The wide utilization of Artemisia afra by the Bapedi traditional healers in this study to treat TB is in partial agreement with findings of Van Wyk and Gericke (2000), who noted its use as a remedy for respiratory disorders (asthma, bronchitis, colds, coughs and whooping cough). Leaf extract of Artemisia afra has been reported by Buwa and Afolayan (2009) as active against Bacillus cereus, Staphylococcus aureus, Escherichia coli, Klebsiella pneumonia, and Mycobacterium A+ strain. No anti-bacterial activity has been documented so far for Eucomis pallidiflora ssp. pole-evansii, a widely used TB remedy in the Limpopo Province. But anti-bacterial activity against Staphylococcus aureus have been demonstrated by two closely related Eucomis comosa and Eucomis humilis (Du Toit et al., 2005). A study by Grierson and Afolayan (1999) noted wide use of Hypoxis hemerocallidea by Xhosa healers to treat wounds and alleviate arthritis, cold, flu and HIV/AIDS. According to Lall and Meyer (2001), individuals infected with HIV/AIDS are also susceptible to TB and often develop this disease before other manifestations become apparent. Pharmacological activities of Hypoxis hemerocallidea extracts have been documented by Nicoletti et al. (1992), Mills et al. (2005), Ojewole (2006) and Muwanga (2006).
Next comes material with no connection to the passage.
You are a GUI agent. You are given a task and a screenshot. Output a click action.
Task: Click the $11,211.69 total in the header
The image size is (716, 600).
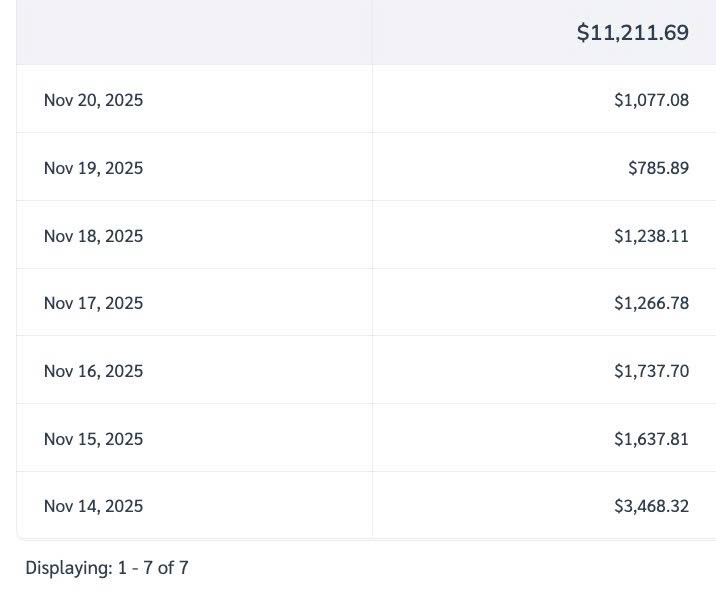tap(632, 33)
The uses of Myrothamnus flabellifolius as a TB remedy and other related ailments are well documented in South Africa (Watt and Breyer-Brandwijk, 1962; Mabogo, 1990; Hutchings et al., 1996) and Zimbabwe (Gelfland et al., 1985).
Conclusion
This study shows that local communities in the Limpopo Province are still dependant on traditional medicines to treat and manage TB. The documented medicinal plants used by the Bapedi traditional healers reflect a rich ethno medicinal knowledge in the province. These results strengthen the firm belief that traditional medicines are readily accessible and still play an important role in meeting the basic health care of many people in developing countries. Some of the medicinal plants documented in this study can provide a treatment option that is readily accessible and affordable to TB patients in the Limpopo Province, the rest of South Africa and also beyond the national boundaries. The literature search has also shown that a large proportion of medicinal plants prescribed to TB patients by the Bapedi traditional healers are effective against several infectious pathogens. This is an indication of the potential value of the documented medicinal plants as sources of compounds needed for the development of plant derived anti-tuberculosis drugs.
Acknowledgements
The authors are grateful to the traditional healers in the Capricorn, Sekhukhune and Waterberg districts of the Limpopo Province, South Africa for sharing their knowledge on herbal medicines used to treat and manage TB. Anonymous reviewer is thanked for constructive comments on the manuscript.